Strategies and techniques help us achieve results – but they are just tools.

We learn that when we imitate nature, our gardens take on a life of their own. They become self-maintaining with little interference from us.

Why Gaia? Gaia is equilibrium. Perfect balance of both animate and inanimate forms and all the key elements of temperature, atmosphere, water, and mass that make our planet habitable. It is continually evolving. Does it include mankind? Maybe – maybe not. But for now, in the little universe that we call our backyards, we have an opportunity to transform a nutrient-consuming wasteland into a self-supporting Garden of Eden.

The result? A lush garden so complex, we cannot really fathom all the interactions that are happening around us, above, and under foot. Sustainable gardening at its finest.

So how do you do permaculture? I cannot recommend this book enough.

Everything is described in detail in Hemenway’s book.
(Click on this link if you want to read a fairly detailed excerpt on how to build a “guild” with an apple tree as its center focus.)

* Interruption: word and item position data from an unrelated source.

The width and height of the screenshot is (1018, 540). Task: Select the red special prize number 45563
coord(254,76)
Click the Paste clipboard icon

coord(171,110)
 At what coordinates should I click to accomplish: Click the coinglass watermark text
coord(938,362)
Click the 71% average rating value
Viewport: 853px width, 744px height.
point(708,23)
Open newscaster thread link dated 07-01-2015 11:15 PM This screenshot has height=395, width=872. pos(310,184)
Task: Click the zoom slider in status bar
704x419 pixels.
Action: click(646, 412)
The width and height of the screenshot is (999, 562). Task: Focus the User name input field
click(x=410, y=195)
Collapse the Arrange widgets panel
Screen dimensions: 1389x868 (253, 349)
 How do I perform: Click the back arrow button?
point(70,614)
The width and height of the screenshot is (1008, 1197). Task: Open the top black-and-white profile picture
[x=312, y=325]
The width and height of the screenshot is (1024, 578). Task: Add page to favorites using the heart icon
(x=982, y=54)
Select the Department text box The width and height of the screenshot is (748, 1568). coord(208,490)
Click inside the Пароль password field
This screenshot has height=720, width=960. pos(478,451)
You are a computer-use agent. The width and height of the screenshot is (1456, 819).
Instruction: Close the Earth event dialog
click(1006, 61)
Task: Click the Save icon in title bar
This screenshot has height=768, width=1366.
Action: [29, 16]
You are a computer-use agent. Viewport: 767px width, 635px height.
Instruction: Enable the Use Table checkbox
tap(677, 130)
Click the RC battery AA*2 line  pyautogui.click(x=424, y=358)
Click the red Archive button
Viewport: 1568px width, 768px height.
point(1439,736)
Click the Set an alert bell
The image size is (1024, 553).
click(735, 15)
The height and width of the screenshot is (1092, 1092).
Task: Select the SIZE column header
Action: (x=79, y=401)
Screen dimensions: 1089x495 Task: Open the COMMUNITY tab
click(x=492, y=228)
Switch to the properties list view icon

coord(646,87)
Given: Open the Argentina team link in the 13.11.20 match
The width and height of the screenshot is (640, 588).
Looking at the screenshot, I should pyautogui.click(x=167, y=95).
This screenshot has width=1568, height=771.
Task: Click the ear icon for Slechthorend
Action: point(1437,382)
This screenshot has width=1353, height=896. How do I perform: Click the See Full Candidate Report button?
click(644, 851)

Gaia’s Garden tells you how to think of your space as an ecosystem. How to look at the ecology of that system and the role of each component. How to create synergistic communities where each part amplifies the whole. How to increase the fertility of your soil, capture and conserve water, mimic nature, garden in 3-dimensions, encourage beneficial insects and other animals to take up residence. Hemenway addresses different regions: temperate, dryland, and tropical. He gives specifics on design ideas, zones, functions, and guild combinations. He lists plants that are nitrogen fixers, nutrient accumulators, and hosts for insects. He tabulates those that provide mulch material, feed for animals, or habitat for wildlife. No matter where you are – in the city – in the country – at any latitude – whether you have acreage or a simple back porch – this book describes how to be more self-reliant. He makes a complex subject very easy to grasp. It is a process. We are working with systems that are constantly changing. Our knowledge, with our gardens, is continually growing.

My own garden suddenly appears so fragmented. It is a bold realization.

I return to thinking about the 300-year-old Vietnamese family garden. It has evolved to be a place where man is but one of the many organisms in the whole. In looking to the past, we can see a vision for the future.

I ask, instead of obliterating our planet with wasteful practices that erode the soils that feed us, pollute our waters, and crumble our economic base – for that matter, instead of employing warfare that threatens to obliterate the human race – what if we were to turn our planet into a big Gaia garden where humans, instead of being focused on greed, power, and exploitation, were a vital, nurturing part of the ecosystem, a place where the harmony of mutual existence allows all to thrive? Technology is not in conflict with this ideal – rather, it is a tool. Our spirituality is a means to connect. Each functioning component – animate or not – is mutually inclusive. As humans, however, we have a unique capability: we can share what we learn and grow with our fellow man. We can make the world a better place. We can reinvest in our planet, and in the process, humanity.